Alla fine di settembre del 2013, a un mese esatto dal mio rientro dalle ferie, ero di nuovo punto e accapo: stress a livelli di guardia, notti insonni passate a fare conti (la gente non pagava e avevo parecchie spese da sostenere) e un diffuso senso di fallimento che mi avvelenava la vita.
Perfino di scrivere proprio non se ne parlava. Posso anche fare finta che non mi importi della scrittura, ma la verità è che non riuscire a produrre nulla contribuiva a ridurre ai minimi termini la mia già scarsa autostima.
Tutto il bene che avevo tratto da dieci giorni di crociera se n'era andato in un lampo giù per il gabinetto e la mia vita era di nuovo sui binari per Depressione di Sotto - abitanti:1 (la sottoscritta).
Mi guardavo intorno e tutto quel che vedevo era gente più realizzata, più soddisfatta e più felice di me. Gente che aveva quel che io desideravo e non riuscivo ad ottenere.
Non è che questo mi rendesse una compagnia piacevole.
Stava andando a rotoli tutto quanto. Stavo andando a rotoli io.
Volete sapere la cosa peggiore? Ne ero perfettamente cosciente e non muovevo un dito.
Ma non riuscivo a trovare l'energia per fare qualcosa. Proprio come una medusa - una medusa molto stanca e svogliata - galleggiavo, lasciandomi trascinare dalla corrente (riservandomi, però, il diritto di lamentarmi del dove mi portava).
Il guaio dell'inazione è che è così terribilmente comoda.
È come un paio di ciabatte sformate, che ormai sono adattate ai tuoi piedi. A tutti piace un bel paio di ciabatte comode, per stare in casa. Il problema era che, metaforicamente, io le usavo anche per uscire con la motivazione 'sono così comode, perché dovrei fare la fatica di mettermi un paio di scarpe?'. E, in ogni caso, uscivo (sempre metaforicamente) il meno possibile perché 'è così comodo stare in casa, perché dovrei fare la fatica di uscire?'
È un circolo vizioso. Non devi fare nulla: non devi pensare, non devi impegnarti, non devi impiegare alcuna energia. Ti limiti a respirare e lasciare che le cose vadano da sé. Il rovescio della medaglia? Ansia e insoddisfazione, ma delle volte è un prezzo che sei disposta a pagare.

————————

■ **I tuoi compiti**
1. Traduci in inglese questa frase del testo sull'inazione: "Il guaio dell'inazione è che è così terribilmente comoda."
2. Rispondi in breve a queste domande sul testo sull'inazione:
(a) In quale periodo si svolgono i fatti raccontati all'inizio?
(b) Quanti giorni era durata la crociera?
(c) A quale animale si paragona chi scrive?
3. Scrivi il seguito del testo sull'inazione, riprendendo dal punto in cui termina.

■ **Contenuto dei dati**
————————

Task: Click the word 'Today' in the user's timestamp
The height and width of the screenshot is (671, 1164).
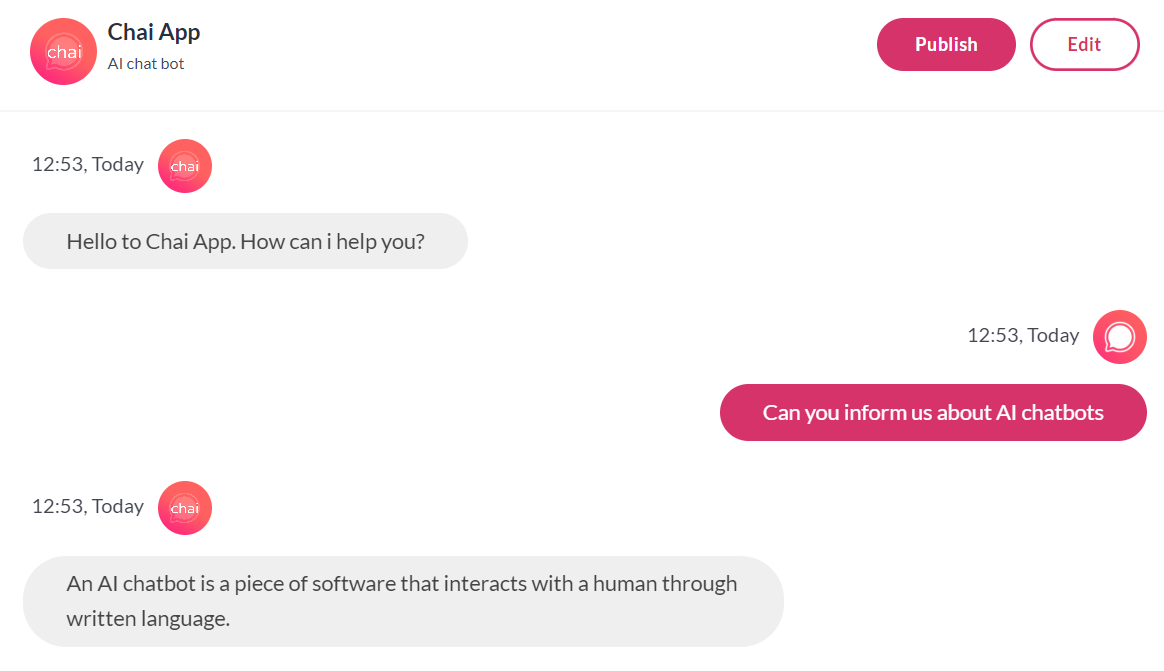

————————

■ **Risposte per compito**
1. The trouble with inaction is that it is so terribly comfortable.

2.
(a) Alla fine di settembre del 2013.
(b) Dieci giorni.
(c) A una medusa, molto stanca e svogliata.

3.
È un semplice bilancio costi-benefici. A volte, il non impegnarsi vale bene un po' d'ansia.
Non questa volta. Questa volta il non-impegno mi stava costando caro.
Ci sono dei momenti in cui capisci di essere arrivata a un bivio e di dover prendere, per forza, una decisione, in un senso o nell'altro. Per me, uno di questi momenti è stato a settembre del 2013.
In un modo confuso, ma pressante, capivo che avrei dovuto per forza fare qualcosa. E farla subito.
La mia risposta (e non nascondo che mi ci è voluta una spintarella) è stata realizzare un desiderio che avevo da anni e che non avevo mai concretizzato (sempre perché costava fatica): cercare un centro yoga e andare a provare.
A posteriori, posso dire che questo passo, così piccolo da essere insignificante, è stato il primo di un viaggio. Un viaggio che mi impegna ancora adesso. Un viaggio non facile, che mi mette di fronte - sempre - a me stessa e alle mie difese.
Ho delle buone difese, io. Ci ho messo quasi trentotto anni a costruirle. Non sono facili da buttare giù, neanche quando ci provi dall'interno.
Andare in palestra, fare acquagym, correre sono tutte attività che non richiedono nulla alla tua mente. Solo la determinazione di sottoporti a un regime di sforzo fisico. Funzionano bene in caso di stress, perché ti spengono letteralmente il cervello.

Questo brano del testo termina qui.